__TEXT PASSAGE__:
>> begin
[Bugfix] Fix broken MRoPE for GLM-4.1V/GLM-4.5V (#27860)

Signed-off-by: Isotr0py <mozf@mail2.sysu.edu.cn>
2025-12-16 06:55:01 +08:00 · 2025-11-01 01:04:51 +08:00 · 2025-11-01 01:04:51 +08:00 · 7e06c40e63
commit 7e06c40e63
parent 675704ac01
1 changed files with 147 additions and 2 deletions
--- a/vllm/model_executor/models/glm4_1v.py
+++ b/vllm/model_executor/models/glm4_1v.py
@ -26,6 +26,7 @@
 # limitations under the License.
 """Inference-only GLM-4V model compatible with HuggingFace weights."""

+import itertools
 import math
 from collections.abc import Callable, Iterable, Mapping, Sequence
 from functools import partial
@ -36,7 +37,7 @@ import torch
 import torch.nn as nn
 import torch.nn.functional as F
 from einops import rearrange
-from transformers import BatchFeature
+from transformers import BatchFeature, PretrainedConfig
 from transformers.models.glm4v.configuration_glm4v import Glm4vVisionConfig
 from transformers.models.glm4v.image_processing_glm4v import (
    Glm4vImageProcessor,
@ -89,6 +90,7 @@ from ..layers.activation import SiluAndMul
 from .interfaces import (
    MultiModalEmbeddings,
    SupportsLoRA,
+    SupportsMRoPE,
    SupportsMultiModal,
    SupportsPP,
 )
@ -1386,7 +1388,7 @@ class Glm4vMultiModalProcessor(BaseMultiModalProcessor[Glm4vProcessingInfo]):
    dummy_inputs=Glm4vDummyInputsBuilder,
 )
 class Glm4vForConditionalGeneration(
-    nn.Module, SupportsMultiModal, SupportsLoRA, SupportsPP
+    nn.Module, SupportsMultiModal, SupportsLoRA, SupportsPP, SupportsMRoPE
 ):
    merge_by_field_config = True

@ -1613,6 +1615,149 @@ class Glm4vForConditionalGeneration(
                multimodal_embeddings += tuple(video_embeddings)
>> end
__CHALLENGES__:
(1) Translate this sentence from the commit diff above into Spanish: "Fix broken MRoPE for GLM-4.1V/GLM-4.5V"
(2) Answer these questions using the commit diff above:
(a) How many additions and how many deletions does the changed file have?
(b) Which module is newly imported on its own line at the top of the file?
(c) Which interface is added to the base classes of Glm4vForConditionalGeneration?

__PROVIDED DATA__:
>> begin
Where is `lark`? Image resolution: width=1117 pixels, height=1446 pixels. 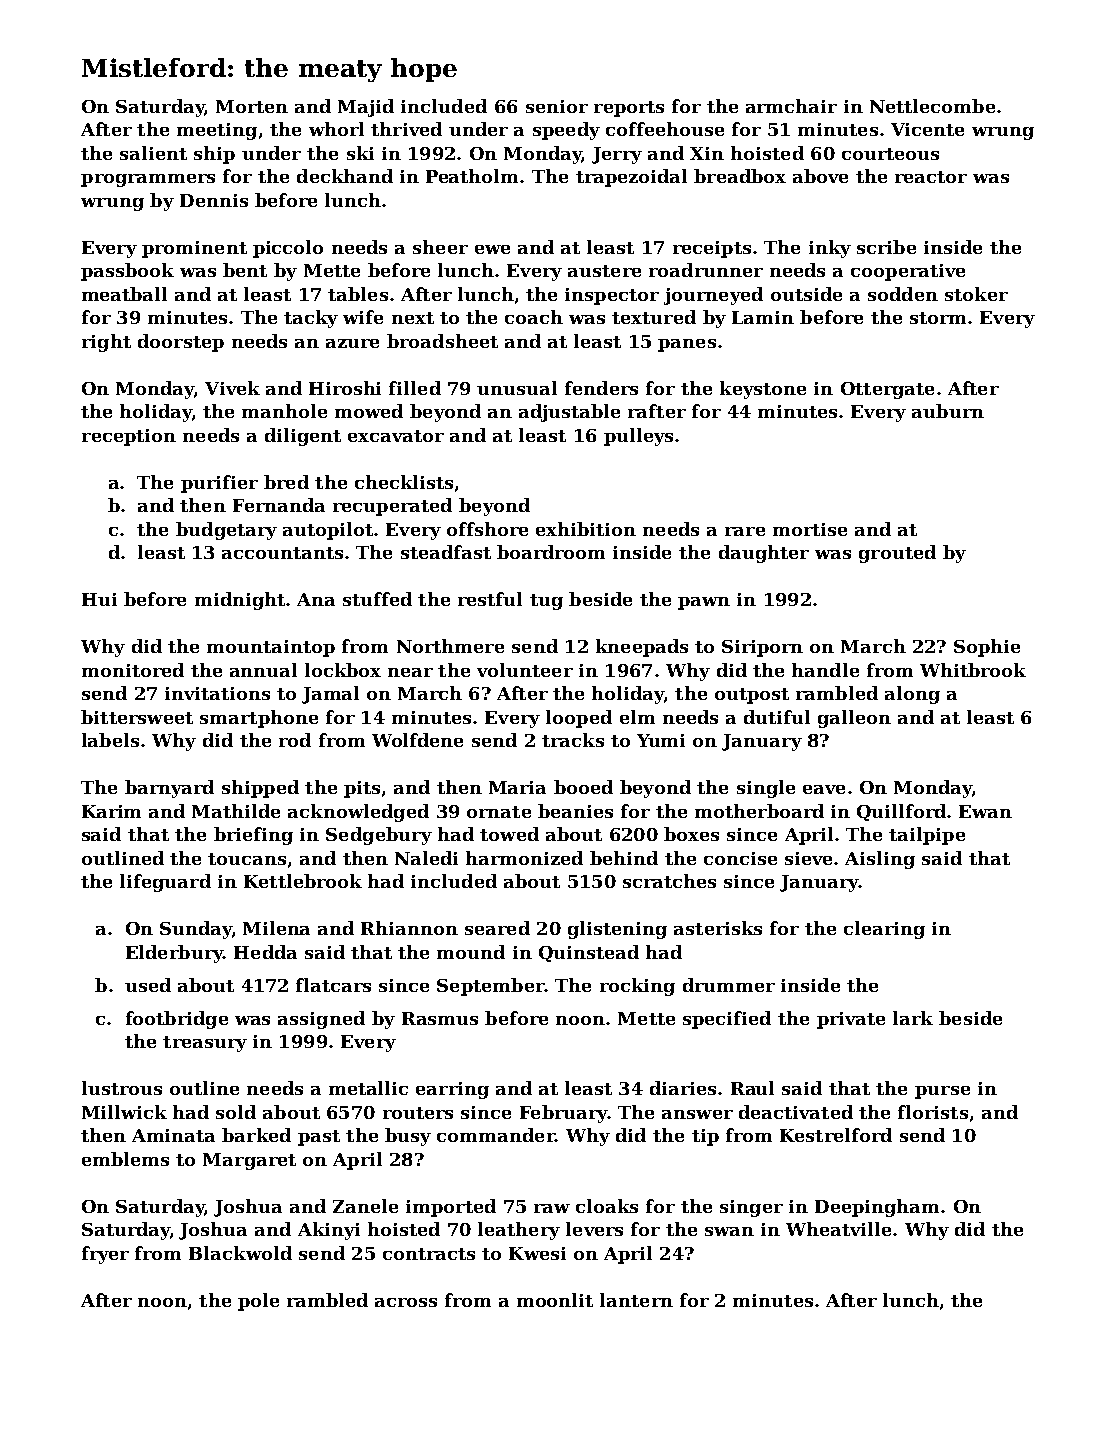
>> end
__ANSWERS TO THE TASKS__:
(1) Corrige el MRoPE defectuoso para GLM-4.1V/GLM-4.5V

(2)
(a) 147 additions and 2 deletions
(b) itertools
(c) SupportsMRoPE